Francisco J. Marques, Júlio Magalhães e Diogo Faria, arguidos no caso da divulgação dos e-mails do Benfica, já estão no Campus Justiça, no Parque das Nações, para a primeira sessão do julgamento.


À chegada ao tribunal, Júlio Magalhães, à altura diretor do Porto Canal, disse-se de consciência tranquila e confirmou que irá prestar declarações em tribunal, depois de até agora se ter remetido ao silêncio no processo.


O diretor de comunicação do FC Porto, Francisco J. Marques, Júlio Magalhães e o comentador Diogo Faria, estão acusados por crimes de violação de correspondência e ofensa a pessoa coletiva, no âmbito do chamado caso dos emails do Benfica.
 

Francisco J. Marques está acusado de seis crimes de violação de correspondência ou de telecomunicações, três dos quais agravados, um crime de acesso indevido, cinco crimes de ofensa a pessoa coletiva agravados e um crime de ofensa à pessoa coletiva agravado.

Diogo Faria num crime de violação de correspondência ou de telecomunicações, um crime de acesso indevido e um crime de ofensa à pessoa coletiva agravado.

Júlio Magalhães, por sua vez, de três crimes de violação de correspondência ou de telecomunicações e cinco crimes de ofensa a pessoa coletiva agravados.


A primeira sessão do julgamento terminou sem que os três arguidos tenham prestado declarações.

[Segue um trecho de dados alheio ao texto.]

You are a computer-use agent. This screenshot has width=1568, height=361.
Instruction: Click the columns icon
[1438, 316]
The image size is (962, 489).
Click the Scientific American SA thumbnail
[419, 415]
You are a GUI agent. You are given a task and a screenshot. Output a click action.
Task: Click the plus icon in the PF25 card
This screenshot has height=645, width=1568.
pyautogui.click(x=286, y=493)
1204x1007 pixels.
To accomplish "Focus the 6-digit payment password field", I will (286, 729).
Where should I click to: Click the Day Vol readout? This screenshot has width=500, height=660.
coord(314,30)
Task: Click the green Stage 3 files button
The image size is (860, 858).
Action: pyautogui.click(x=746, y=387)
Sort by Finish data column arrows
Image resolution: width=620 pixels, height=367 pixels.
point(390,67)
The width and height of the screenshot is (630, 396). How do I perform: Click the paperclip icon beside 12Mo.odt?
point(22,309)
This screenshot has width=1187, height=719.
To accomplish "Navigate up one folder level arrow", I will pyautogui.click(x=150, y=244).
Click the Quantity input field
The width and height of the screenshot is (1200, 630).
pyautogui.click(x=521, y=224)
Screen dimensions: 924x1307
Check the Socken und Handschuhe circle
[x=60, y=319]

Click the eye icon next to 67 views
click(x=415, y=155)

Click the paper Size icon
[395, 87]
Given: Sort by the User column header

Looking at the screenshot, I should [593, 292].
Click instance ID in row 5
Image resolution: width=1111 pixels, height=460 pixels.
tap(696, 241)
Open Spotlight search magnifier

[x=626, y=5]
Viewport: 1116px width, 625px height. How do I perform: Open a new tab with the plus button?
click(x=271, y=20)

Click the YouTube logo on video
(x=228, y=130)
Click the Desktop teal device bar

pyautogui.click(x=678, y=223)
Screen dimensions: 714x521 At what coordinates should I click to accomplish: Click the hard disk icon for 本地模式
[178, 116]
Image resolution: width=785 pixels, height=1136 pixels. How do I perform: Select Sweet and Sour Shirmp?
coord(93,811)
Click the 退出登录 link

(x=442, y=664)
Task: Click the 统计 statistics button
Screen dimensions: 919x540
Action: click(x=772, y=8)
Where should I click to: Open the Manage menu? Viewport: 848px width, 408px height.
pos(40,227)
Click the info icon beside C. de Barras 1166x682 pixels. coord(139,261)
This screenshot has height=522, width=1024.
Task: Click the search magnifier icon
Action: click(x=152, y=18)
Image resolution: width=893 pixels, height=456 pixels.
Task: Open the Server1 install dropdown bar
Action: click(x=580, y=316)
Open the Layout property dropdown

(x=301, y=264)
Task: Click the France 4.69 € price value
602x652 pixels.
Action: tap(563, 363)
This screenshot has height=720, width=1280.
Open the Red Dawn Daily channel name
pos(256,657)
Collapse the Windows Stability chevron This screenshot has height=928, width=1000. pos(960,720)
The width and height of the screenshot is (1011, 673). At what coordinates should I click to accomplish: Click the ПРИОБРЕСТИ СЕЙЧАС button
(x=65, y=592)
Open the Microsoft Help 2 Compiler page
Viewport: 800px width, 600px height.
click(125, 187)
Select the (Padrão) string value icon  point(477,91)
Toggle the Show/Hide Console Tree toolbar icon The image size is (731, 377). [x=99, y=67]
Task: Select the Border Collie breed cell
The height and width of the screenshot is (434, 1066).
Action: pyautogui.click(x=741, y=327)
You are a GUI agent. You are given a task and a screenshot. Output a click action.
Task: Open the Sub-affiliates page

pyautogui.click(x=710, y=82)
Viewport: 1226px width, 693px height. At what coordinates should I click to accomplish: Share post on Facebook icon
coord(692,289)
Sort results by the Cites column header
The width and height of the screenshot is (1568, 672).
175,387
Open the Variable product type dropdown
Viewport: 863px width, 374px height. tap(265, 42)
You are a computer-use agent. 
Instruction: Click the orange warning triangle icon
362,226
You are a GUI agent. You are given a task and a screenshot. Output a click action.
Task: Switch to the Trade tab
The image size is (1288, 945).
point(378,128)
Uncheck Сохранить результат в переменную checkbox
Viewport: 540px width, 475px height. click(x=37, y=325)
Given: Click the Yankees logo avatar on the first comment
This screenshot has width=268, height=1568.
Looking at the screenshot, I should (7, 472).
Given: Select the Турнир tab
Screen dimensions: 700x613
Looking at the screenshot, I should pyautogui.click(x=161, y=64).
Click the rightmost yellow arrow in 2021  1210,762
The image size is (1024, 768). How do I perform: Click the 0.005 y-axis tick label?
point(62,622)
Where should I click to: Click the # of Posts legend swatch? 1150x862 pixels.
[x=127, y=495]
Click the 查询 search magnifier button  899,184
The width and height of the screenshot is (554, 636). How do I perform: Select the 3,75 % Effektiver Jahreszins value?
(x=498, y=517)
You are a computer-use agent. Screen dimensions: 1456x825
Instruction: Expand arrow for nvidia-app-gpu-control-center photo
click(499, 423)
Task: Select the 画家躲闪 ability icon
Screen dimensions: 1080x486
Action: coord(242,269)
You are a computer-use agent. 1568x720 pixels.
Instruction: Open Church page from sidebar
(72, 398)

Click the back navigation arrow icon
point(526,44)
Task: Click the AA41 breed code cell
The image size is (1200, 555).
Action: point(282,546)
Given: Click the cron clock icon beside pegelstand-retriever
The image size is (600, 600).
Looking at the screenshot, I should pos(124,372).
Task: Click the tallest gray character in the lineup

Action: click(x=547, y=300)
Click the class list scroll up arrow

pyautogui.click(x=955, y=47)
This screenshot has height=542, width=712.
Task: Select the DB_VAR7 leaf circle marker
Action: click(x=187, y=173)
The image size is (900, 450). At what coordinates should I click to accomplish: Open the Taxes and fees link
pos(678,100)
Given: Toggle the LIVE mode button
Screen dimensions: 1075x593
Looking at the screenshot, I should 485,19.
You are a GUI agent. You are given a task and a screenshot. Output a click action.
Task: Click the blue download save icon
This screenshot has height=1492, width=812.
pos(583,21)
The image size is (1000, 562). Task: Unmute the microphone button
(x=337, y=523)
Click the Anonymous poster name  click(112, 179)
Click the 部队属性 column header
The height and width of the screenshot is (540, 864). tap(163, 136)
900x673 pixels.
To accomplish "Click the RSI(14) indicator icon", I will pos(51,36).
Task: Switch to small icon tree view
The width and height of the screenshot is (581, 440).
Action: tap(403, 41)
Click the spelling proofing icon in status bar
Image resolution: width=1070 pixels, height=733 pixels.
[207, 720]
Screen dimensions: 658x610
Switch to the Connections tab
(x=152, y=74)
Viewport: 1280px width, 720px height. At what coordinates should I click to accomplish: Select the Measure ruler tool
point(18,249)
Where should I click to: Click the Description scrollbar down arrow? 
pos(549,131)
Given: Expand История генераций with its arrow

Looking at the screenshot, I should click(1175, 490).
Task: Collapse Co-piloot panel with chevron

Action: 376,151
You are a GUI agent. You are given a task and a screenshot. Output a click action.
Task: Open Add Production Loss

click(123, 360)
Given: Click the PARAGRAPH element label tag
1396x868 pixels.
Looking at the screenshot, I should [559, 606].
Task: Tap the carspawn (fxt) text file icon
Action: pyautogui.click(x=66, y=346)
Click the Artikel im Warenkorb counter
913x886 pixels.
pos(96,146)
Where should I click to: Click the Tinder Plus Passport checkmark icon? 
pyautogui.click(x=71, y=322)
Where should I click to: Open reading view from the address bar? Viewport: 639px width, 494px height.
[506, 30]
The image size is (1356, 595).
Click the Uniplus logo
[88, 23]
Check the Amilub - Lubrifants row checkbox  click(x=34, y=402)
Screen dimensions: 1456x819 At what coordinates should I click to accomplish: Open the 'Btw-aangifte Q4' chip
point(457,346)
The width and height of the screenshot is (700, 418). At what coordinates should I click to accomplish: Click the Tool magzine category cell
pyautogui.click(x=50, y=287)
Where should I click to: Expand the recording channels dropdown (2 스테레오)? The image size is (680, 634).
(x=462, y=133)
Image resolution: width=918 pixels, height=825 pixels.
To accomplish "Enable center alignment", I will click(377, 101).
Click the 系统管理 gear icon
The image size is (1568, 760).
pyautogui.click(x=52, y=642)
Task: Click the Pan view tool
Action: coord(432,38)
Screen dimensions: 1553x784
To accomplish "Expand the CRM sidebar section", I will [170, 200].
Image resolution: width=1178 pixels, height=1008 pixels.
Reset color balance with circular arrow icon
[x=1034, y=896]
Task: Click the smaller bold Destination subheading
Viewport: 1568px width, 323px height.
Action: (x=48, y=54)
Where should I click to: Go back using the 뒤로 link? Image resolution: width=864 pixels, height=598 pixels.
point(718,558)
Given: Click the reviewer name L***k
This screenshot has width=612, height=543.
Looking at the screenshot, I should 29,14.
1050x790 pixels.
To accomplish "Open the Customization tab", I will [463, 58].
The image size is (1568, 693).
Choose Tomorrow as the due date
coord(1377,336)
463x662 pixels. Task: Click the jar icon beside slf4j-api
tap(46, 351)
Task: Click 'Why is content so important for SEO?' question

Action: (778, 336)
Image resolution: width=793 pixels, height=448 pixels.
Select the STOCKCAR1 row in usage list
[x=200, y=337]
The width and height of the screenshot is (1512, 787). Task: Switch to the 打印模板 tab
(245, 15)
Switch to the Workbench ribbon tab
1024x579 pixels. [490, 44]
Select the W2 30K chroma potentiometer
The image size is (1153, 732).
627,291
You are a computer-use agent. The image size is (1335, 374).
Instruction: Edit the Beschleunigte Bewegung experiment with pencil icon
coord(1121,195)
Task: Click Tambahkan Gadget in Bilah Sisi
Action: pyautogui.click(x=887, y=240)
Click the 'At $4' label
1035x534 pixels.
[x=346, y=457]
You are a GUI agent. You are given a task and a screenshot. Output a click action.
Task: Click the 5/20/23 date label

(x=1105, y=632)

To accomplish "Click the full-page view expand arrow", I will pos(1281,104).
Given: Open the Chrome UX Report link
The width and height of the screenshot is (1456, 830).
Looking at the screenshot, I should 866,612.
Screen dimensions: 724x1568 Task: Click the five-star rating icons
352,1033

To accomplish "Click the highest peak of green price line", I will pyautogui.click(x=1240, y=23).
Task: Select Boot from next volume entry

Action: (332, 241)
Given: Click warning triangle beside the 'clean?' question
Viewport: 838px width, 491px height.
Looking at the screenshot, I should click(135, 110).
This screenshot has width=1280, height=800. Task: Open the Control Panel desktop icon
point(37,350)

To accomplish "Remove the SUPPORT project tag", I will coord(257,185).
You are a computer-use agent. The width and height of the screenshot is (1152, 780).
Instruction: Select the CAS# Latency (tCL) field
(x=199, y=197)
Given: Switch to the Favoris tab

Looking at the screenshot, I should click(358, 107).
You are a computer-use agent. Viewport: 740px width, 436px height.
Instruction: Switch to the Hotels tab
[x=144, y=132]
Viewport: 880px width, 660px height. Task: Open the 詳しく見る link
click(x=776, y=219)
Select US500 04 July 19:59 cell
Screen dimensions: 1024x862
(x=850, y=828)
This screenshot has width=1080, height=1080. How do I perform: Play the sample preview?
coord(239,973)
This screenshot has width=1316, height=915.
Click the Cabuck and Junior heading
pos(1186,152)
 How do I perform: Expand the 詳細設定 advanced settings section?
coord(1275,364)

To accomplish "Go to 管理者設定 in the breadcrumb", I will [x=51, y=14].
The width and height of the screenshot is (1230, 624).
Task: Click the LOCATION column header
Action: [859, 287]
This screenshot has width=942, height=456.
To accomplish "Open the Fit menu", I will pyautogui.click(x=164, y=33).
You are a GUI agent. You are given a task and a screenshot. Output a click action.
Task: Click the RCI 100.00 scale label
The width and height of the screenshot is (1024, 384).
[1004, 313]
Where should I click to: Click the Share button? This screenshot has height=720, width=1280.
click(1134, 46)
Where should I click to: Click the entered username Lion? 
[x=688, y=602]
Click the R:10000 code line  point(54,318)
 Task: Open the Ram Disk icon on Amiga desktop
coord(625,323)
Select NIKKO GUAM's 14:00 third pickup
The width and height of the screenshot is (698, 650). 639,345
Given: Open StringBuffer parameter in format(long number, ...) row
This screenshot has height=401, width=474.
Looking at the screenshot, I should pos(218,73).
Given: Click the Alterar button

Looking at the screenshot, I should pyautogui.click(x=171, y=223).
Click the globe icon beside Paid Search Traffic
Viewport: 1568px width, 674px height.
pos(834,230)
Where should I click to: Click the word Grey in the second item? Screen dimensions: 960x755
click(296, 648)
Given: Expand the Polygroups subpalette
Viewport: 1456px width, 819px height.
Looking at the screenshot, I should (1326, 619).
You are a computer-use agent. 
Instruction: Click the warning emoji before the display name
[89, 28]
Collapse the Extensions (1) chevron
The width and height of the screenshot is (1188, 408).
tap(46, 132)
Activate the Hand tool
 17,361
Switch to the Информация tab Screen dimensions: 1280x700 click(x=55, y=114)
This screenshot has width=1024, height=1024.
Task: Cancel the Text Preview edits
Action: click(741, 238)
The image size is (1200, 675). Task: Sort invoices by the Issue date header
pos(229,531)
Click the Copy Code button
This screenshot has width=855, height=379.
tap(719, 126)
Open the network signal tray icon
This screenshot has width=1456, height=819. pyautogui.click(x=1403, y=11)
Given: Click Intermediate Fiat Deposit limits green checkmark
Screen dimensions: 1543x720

 A próxima sessão ficou marcada para a manhã de 3 de outubro, em que serão ouvidos os assistentes do processo, o antigo presidente do Benfica, Luís Filipe Vieira, e Carlos Deus Pereira. Nesse dia, da parte da tarde, decorrerá ainda audição das primeiras testemunhas da acusação. Os três arguidos pediram dispensa das próximas sessões por estas prejudicarem a atividade profissional que desenvolvem no Porto, pedido ao qual o juiz acedeu.